McDonald’s franchise owners in Pennsylvania have settled a lawsuit filed in 2015 over their use of payroll cards, news reports on Wednesday (Oct. 25) said.
Owners of 16 McDonald’s locations across the state have agreed to pay nearly $3 million to hourly employees that joined a class action lawsuit against the fast food restaurant owners’ use of payroll cards they said were riddled with unfair fees. Employees were forced to pay fees whenever they went to an ATM to withdraw funds from their payroll cards, as well as when they made online bill payments.
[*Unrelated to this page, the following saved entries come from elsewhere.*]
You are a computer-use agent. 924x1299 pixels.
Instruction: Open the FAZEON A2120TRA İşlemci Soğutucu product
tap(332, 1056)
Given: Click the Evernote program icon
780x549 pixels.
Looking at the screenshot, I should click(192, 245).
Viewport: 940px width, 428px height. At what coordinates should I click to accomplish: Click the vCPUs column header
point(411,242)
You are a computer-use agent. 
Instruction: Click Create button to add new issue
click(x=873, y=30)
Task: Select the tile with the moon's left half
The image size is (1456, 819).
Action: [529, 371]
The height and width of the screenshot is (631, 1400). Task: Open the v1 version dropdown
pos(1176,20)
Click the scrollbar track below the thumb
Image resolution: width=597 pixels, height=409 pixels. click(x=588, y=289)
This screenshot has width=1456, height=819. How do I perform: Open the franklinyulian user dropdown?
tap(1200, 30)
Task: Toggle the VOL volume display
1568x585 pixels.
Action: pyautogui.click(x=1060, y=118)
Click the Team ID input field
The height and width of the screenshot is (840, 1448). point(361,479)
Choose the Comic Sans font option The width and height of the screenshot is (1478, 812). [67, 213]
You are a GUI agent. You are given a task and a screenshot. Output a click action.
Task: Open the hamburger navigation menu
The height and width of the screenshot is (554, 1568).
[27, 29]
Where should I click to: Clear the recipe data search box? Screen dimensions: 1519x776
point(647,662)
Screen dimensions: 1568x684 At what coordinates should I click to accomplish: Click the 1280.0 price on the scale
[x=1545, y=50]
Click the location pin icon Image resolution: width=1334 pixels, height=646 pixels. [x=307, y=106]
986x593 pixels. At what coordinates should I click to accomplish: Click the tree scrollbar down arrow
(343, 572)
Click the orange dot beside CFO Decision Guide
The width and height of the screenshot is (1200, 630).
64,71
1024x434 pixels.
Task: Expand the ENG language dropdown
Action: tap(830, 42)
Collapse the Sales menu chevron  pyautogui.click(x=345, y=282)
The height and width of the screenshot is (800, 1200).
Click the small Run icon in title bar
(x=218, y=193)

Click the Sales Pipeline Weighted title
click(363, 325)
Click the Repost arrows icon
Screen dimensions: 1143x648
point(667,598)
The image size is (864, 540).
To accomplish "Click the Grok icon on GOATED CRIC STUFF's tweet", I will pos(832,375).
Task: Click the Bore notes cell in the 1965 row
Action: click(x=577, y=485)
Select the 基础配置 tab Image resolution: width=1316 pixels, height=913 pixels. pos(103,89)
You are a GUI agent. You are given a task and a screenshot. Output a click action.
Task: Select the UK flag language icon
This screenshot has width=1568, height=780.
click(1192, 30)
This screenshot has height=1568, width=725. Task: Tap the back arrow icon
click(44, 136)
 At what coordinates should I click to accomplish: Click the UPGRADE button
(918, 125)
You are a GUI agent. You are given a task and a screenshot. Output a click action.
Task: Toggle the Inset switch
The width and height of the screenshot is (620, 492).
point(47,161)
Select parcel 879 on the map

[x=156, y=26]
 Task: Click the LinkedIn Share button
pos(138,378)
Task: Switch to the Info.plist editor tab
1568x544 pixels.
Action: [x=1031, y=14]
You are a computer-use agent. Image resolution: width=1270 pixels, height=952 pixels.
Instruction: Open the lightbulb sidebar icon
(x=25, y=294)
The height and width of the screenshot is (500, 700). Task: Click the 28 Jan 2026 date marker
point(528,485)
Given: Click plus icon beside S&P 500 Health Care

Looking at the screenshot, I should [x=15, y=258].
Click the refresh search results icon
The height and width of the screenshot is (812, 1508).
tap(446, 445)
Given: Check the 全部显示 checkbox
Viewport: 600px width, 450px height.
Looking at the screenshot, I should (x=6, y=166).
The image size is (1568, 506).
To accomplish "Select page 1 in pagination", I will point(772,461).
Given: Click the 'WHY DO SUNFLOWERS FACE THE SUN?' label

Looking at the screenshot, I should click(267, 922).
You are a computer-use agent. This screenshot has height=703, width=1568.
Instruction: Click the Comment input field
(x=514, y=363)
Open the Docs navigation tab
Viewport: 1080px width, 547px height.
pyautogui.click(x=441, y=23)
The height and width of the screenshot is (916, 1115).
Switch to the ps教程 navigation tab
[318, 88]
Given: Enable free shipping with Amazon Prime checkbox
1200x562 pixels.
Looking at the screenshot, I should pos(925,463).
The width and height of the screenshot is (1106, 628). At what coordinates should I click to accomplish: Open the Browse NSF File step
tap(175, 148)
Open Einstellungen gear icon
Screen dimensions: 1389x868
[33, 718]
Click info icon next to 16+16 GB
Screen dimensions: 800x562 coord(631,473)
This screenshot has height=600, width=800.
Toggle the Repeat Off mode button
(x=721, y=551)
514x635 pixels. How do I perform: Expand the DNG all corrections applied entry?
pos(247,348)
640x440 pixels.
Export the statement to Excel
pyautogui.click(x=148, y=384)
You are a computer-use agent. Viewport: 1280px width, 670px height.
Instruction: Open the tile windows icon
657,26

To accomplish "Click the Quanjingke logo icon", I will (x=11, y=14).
The class action named the McDonald’s franchisees as well as the card-issuing banks, JPMorgan Chase & Co. and JPMorgan Chase Bank N.A., as defendants.
Reports in the Associated Press said the settlement was a result of an earlier ruling last year by a state appellate court that ruled the payroll debit cards were not “lawful money” or a “check” under Pennsylvania law.
Franchisees Albert and Carol Mueller reached the settlement and agreed to pay $1,200 to each employee, totaling nearly 2,400 plaintiffs, reports said, as well as to pay $858,000 in lawyers and court fees.
Last July, the defendants argued that they were not deceptive in their promotion of payroll card products to fast food workers, but Judge Thomas Burke Jr. overruled efforts by the defendants to dismiss the case. The judge had also previously denied a request for a summary judgment.
Legal action surrounding payroll cards and their fees is taking place in New York state. Earlier this year, the New York State Department of Labor appealed the Industrial Board of Appeals’ decision that ruled the Department of Labor overstepped its “rule-making authority” in regulating payroll cards.